Although commercially available and low-cost HMDs have further enhanced the opportunities for a truly interactive virtual experience [37], the cost of VLR as a supplement should be noted. Each set of VR equipment cost approximately 700 dollars in our study, and it requires related software, computer hardware and technicians for its maintenance [38]. Considering the benefits of improved learning, repeated use, and versatility, VR can reduce the costs of laboratory material, supervisor staff and even simulated patients. In general, the cost-benefit trade-off for these expensive technologies is likely to vary based on institutional goals and resources [39].

Limitations

Our study had several limitations. First, this is a single-institution study with a small sample size that included only 73 participants, which was close to but smaller than the expected sample size. Further studies with larger sample sizes are needed to examine a broader spectrum of medical personnel including resident physicians, nursing students and related educators. Second, the self-directed learning session was limited to 30 min in our study. The participants in the VR group only received a 2-min instruction for the VR equipment manipulation before the learning session.
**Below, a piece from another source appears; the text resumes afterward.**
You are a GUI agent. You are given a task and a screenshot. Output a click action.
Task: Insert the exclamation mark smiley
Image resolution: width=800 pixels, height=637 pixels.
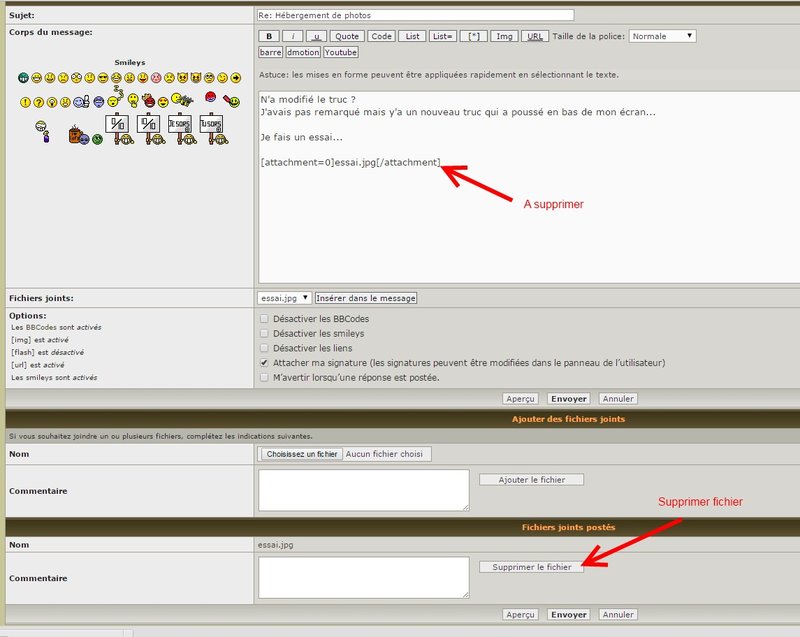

To reduce the mental burden, prior acquaintance with a virtual environment may be essential in future study designs. Third, as the pre- and post-intervention tests were identical, probability existed that the participants might have purposely focused on the questions in the pre-intervention tests during the 30-min learning session, which may have influenced their performance in the post-intervention tests. Longer learning sessions should be considered in future studies. Finally, this study directly compared VLR with other resources and only combined VLR with traditional lecture. Further studies are needed to identify the optimal combination of VLRs with various teaching methods such as cadaver dissection to fully reflect their effectiveness as a supplementary aid in medical teaching.

Conclusion

In this study, the skull VLR was equally efficient with cadaver skull and atlas in teaching anatomy structures. Such a model can aid individuals in understanding complex anatomical structures with a high level of motivation and tolerable adverse effects. Advances in 3D digital technology have enabled the development of more sophisticated and realistic VLRs, which provide opportunities for its use in traditional anatomy teaching settings as a powerful supplement. Future generations of medical students may benefit from these technologies at the earliest stages of their learning, from VR anatomy models to patient-specific VR simulations, as needed. Additional studies with larger sample sizes are required not only to evaluate the teaching effectiveness of VLRs in a more comprehensive frame but also to investigate the optimal combinations of VLRs with traditional medical education.